Dalam hati Celine bicara sendiri. Jangankan untuk meminta maaf, bahkan memandang wajahnya pun Zack rasanya enggan padahal itu cukup membuat Celine sedikit memaafkannya.

Celine hanya bisa memandang dengan dada bergemuruh.

Sukses mengambil sesuatu dari laci tersebut Zack pergi begitu saja, bahkan dia menutup pintu dengan sangat keras yang membuat Celine kaget.

"Ya Tuhan, sampai kapan aku bertahan dalam hubungan rumah tangga seperti ini!" gumamnya sambil menarik nafas panjang.

*

*

*

"Zack, mau kemana lagi kamu? Tunggu Mama belum selesai bicara!" bentak Veronica sedikit kencang.
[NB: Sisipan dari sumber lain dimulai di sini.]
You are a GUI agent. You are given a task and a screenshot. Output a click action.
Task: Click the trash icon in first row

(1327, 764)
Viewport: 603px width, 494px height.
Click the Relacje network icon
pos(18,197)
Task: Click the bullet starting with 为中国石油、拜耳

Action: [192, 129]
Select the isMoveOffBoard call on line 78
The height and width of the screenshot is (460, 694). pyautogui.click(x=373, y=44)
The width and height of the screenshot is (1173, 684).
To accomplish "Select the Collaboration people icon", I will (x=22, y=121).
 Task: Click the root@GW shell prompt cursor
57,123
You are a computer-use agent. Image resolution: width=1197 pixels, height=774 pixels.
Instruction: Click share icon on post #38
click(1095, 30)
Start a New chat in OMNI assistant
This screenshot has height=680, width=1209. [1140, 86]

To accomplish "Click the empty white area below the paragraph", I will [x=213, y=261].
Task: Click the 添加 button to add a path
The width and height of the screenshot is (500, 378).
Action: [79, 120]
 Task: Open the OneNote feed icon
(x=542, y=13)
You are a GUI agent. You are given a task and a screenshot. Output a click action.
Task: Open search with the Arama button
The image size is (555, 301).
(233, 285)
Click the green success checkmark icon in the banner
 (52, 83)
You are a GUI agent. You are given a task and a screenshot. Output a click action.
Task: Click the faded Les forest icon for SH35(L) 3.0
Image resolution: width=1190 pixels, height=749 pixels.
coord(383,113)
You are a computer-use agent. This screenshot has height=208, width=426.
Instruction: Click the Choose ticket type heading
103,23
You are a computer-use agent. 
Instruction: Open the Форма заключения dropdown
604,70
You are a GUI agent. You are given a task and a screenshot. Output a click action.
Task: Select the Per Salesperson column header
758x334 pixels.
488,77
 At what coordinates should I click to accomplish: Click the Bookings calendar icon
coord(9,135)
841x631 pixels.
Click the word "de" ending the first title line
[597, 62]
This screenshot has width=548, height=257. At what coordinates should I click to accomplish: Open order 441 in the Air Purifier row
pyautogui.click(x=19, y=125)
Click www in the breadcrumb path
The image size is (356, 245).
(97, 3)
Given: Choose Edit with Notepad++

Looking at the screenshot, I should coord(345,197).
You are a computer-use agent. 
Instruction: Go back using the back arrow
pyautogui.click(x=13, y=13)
Veronica sengaja menunggu putranya itu keluar kembali dari kamarnya karena masih ada sesuatu yang harus dia bicarakan.

Tetapi Zack sepertinya cukup kesal jika harus membahas soal Celine kembali, dia mengira kalau Mamahnya itu mau menasehati yang membuat dia bosan.

"Apa lagi Mah? Aku tidak mau kalau Mama membahas soal dia, dia dan dia lagi! Masih banyak yang bisa aku lakukan dari pada harus membahas soal dia!"

"Bukan itu yang mau Mama bicarakan!"

"Bukan soal Celine, tapi ini masalah lainnya! Duduklah!"

Zack memicingkan matanya penasaran dengan apa yang mau Veronica bicarakan.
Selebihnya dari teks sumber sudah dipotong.